基金Project supported by National Natural Science Foundation of China (No. 40637037)the National High-Tech Research and Development Program (863) of China (No. 2007AA091901)+1 种基金the National Science Foundation of U.S. (No. 0525907)the China Scholarship Council (No. 2009632124)
文摘An in situ calibration system is a versatile exploration instrument for electrochemical sensors investigating the biochemical properties of the marine environment. The purpose of this paper is to describe the design of an auto-calibrating system for electrochemical (pH) sensors, which permits two-point in situ calibration, suitable for long-term measurement in deep sea aqueous environments. Holding multiple sensors, the instrument is designed to perform long-term measurements and in situ calibrations at abyssal depth (up to 4000 m).
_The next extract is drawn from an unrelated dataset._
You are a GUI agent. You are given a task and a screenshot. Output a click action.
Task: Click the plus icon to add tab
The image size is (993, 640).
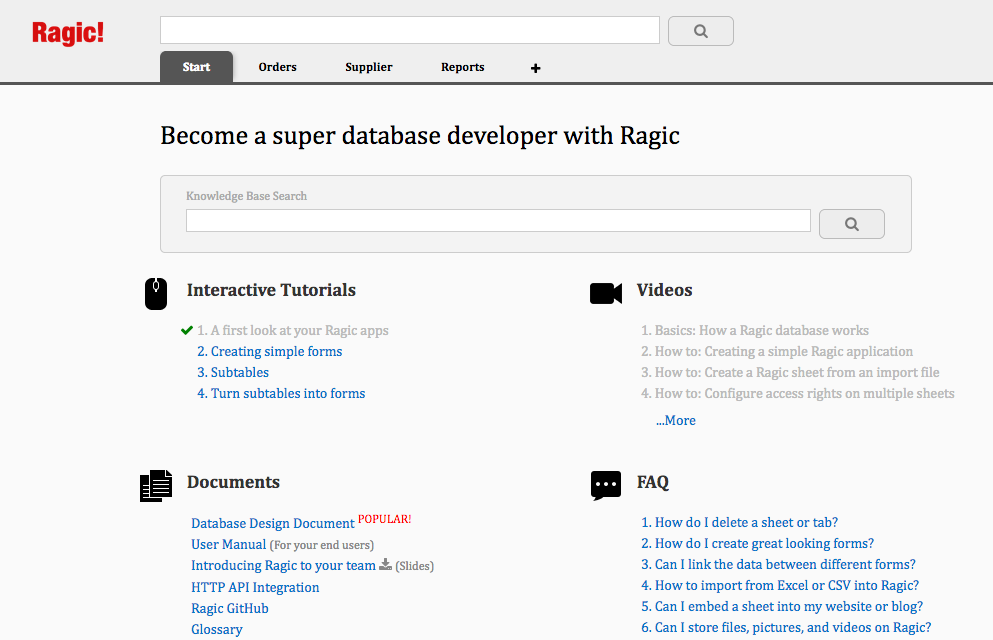click(x=535, y=68)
The instrument is composed of a compact fluid control system which is pressure-equilibrated and designed for deep-sea operation. In situ calibration capability plays a key role in the quality and reproducibility of the data. This paper focuses on methods for extending the lifetime of the instrument, considering the fluidics design, mechanical design, and low-power consumption of the electronics controller. The instrument can last 46 d under normal operating conditions, fulfilling the need for long-term operation. Data concerning pH measured during the KNOX18RR cruise (Mid-Atlantic Ridge, July-August, 2008) illustrate the desirable properties of the instrument. Combined with different electrodes (pH, H2, H2S, etc.), it should be of great utility for the study of deep ocean environments, including water column and diffuse-flow hydrothermal fluids.